1. Preservation of Error

At a hearing outside the presence of the jury, just before opening statements, the State indicated that it wanted to mention the Louisiana convictions in its opening statements and that the State intended to introduce evidence of the Louisiana convictions during its case-in-chief in the guilt/innocence phase under article 38.37 of the Code of Criminal Procedure. See Tex. Code Crim. Proc. art. 38.37 (West, Westlaw through 2017 1st C.S.). Appellant’s counsel stated that appellant’s argument against the admission of this evidence was the argument set out in the brief appellant filed. In his brief, appellant had asserted that evidence of the Louisiana convictions should be excluded under Texas Rule of Evidence 403. The trial court stated that it understood appellant’s argument and that the court was going to allow admission of this evidence. The trial court did not expressly overrule any objection or complaint regarding the admission of the Louisiana convictions. During the State’s case-in-chief, the trial court admitted evidence of the Louisiana convictions, and appellant did not voice any objection. Shortly thereafter, appellant appears to have renewed his objection from the earlier hearing.
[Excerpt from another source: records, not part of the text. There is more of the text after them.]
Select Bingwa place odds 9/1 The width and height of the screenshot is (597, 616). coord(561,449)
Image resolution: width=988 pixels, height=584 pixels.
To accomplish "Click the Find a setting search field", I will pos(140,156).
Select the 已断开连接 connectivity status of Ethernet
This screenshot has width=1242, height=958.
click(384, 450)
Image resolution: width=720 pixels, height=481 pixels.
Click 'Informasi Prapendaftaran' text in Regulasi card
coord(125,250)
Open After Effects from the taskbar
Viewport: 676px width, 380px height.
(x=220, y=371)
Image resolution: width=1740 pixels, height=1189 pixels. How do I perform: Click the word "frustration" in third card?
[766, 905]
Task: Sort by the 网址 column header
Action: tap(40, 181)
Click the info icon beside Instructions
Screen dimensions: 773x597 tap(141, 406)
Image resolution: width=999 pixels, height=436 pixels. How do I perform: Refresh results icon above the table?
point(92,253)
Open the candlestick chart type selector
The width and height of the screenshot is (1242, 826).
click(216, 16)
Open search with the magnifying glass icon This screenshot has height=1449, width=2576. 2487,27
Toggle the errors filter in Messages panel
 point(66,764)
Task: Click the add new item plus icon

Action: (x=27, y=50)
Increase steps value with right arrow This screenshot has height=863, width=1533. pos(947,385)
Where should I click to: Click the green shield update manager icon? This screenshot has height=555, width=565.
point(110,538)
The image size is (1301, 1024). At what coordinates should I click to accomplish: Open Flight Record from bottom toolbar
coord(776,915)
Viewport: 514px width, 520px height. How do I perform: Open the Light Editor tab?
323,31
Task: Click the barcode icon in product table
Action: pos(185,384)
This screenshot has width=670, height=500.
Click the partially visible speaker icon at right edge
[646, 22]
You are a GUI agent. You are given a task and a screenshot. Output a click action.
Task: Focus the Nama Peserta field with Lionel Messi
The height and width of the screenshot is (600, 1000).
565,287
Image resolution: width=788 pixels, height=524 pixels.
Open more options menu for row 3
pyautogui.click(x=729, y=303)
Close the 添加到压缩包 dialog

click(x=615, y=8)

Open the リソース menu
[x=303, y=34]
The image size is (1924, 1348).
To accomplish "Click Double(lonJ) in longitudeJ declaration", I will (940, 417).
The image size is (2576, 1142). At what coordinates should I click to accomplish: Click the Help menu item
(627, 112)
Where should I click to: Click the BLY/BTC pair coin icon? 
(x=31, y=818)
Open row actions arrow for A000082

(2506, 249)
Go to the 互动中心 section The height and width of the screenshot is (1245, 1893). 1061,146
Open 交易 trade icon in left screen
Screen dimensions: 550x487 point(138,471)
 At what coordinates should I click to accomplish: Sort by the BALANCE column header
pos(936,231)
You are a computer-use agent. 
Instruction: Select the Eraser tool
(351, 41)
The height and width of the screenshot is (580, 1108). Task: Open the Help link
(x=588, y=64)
The trial court stated that the evidence already had been admitted without objection and suggested that appellant’s objection might be untimely. Nonetheless, the trial court overruled appellant’s objection. We presume, without deciding, that appellant preserved error in the trial court and that he timely raised an objection to the admission of evidence of the Louisiana convictions under Texas Rule of Evidence 403 and obtained an adverse ruling.

2. Applicable Law

We review the trial court’s decision to admit evidence for abuse of

4 discretion. Winegarner v. State, 235 S.W.3d 787, 790 (Tex. Crim. App. 2007). When evidence of a defendant’s commission of one of the offenses listed in article 38.37, section 2(a) is relevant under article 38.37, the trial court still must conduct a Rule 403 balancing test upon proper objection or request. Distefano v. State, 532 S.W.3d 25, 31 (Tex. App.—Houston [14th Dist.] 2016, pet. ref’d). Rule 403 authorizes a trial court to exclude relevant evidence if its probative value is substantially outweighed by a danger of unfair prejudice, confusing the issues, misleading the jury, undue delay, or needlessly presenting cumulative evidence. Tex. R. Evid. 403; Distefano, 532 S.W.3d at 31. In overruling a Rule 403 objection, a trial court is presumed to have performed a Rule 403 balancing test and to have determined that the evidence was admissible. See Distefano, 532 S.W.3d at 31. We presume that the probative value of relevant evidence substantially outweighs the danger of unfair prejudice from admission of that evidence. See id. at 32. It is therefore appellant’s burden to demonstrate that the danger of unfair prejudice substantially outweighs the probative value. See id.